* **PROBLEM REQUIREMENTS**:
Read the records beneath this task and copy every line that contains the string "icon".

* **GIVEN INFORMATION**:
* * *
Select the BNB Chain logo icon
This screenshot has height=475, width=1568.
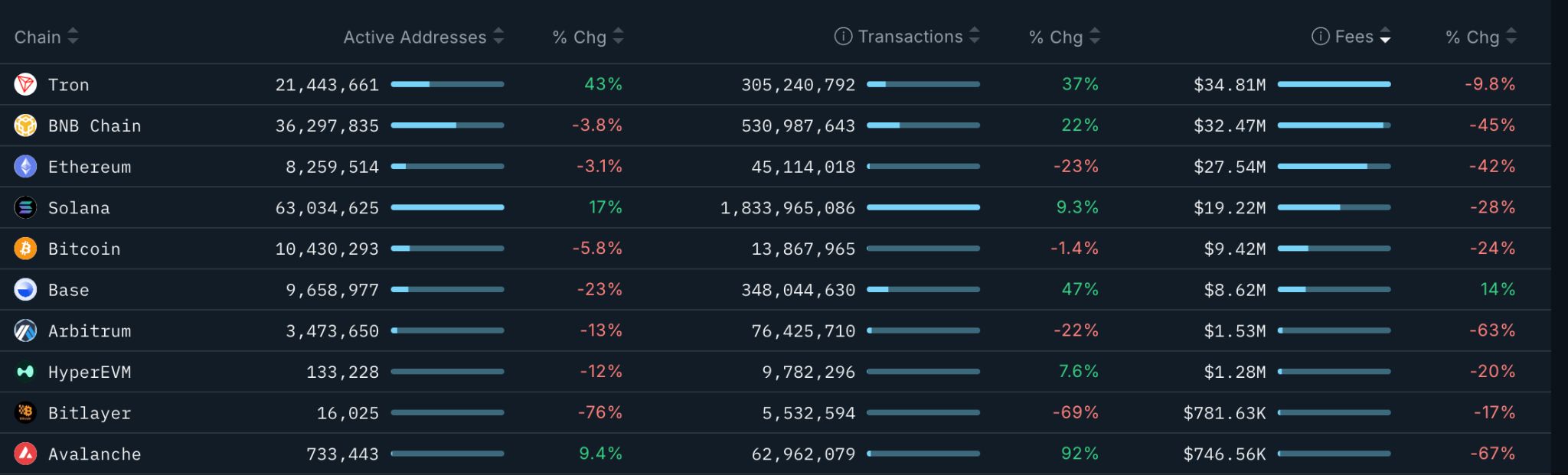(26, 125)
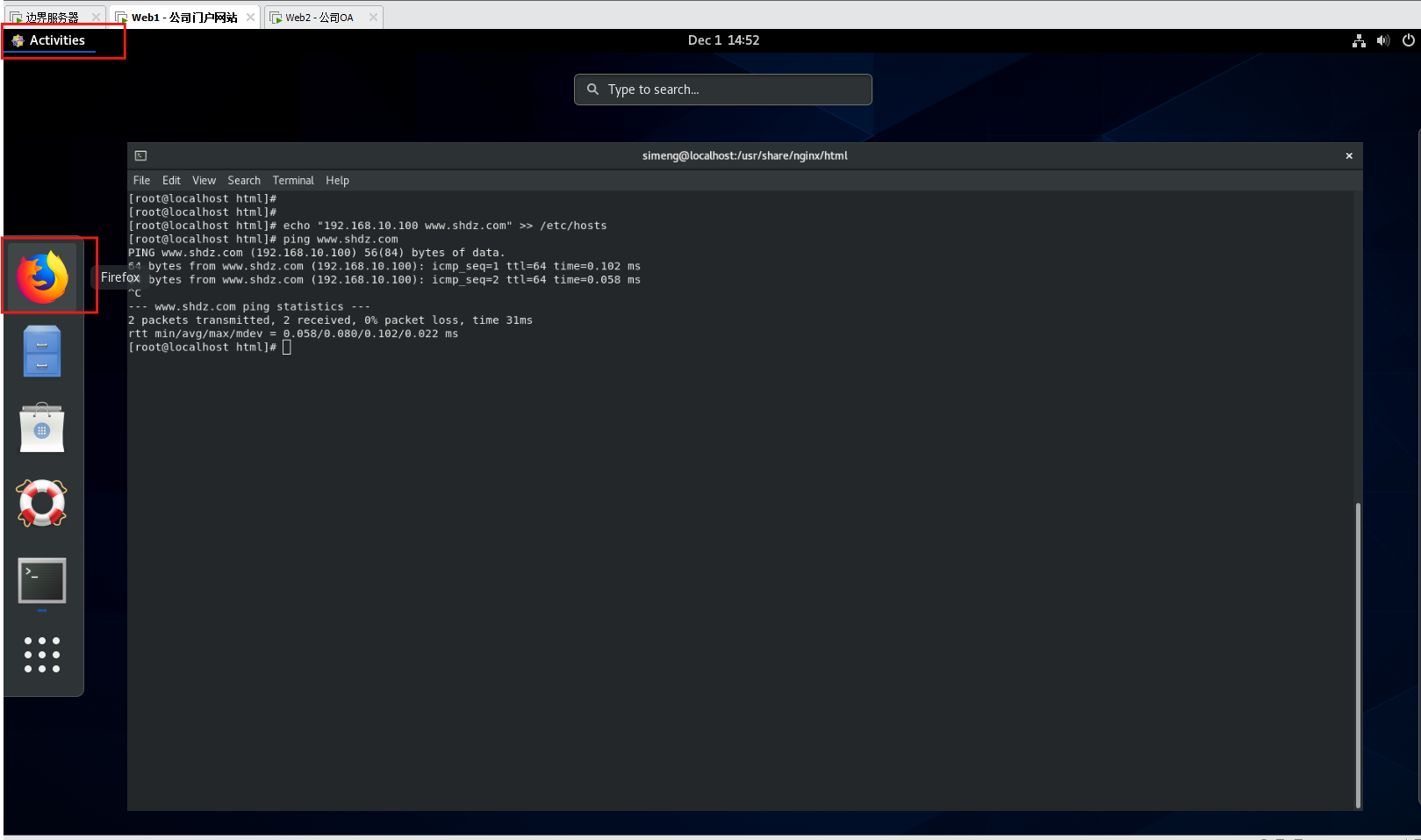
* * *
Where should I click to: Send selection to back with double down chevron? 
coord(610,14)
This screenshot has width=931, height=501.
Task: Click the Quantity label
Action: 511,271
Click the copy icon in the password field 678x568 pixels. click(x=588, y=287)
* * *
* **ANSWER BOX**:
Select the BNB Chain logo icon
Click the copy icon in the password field 678x568 pixels. click(x=588, y=287)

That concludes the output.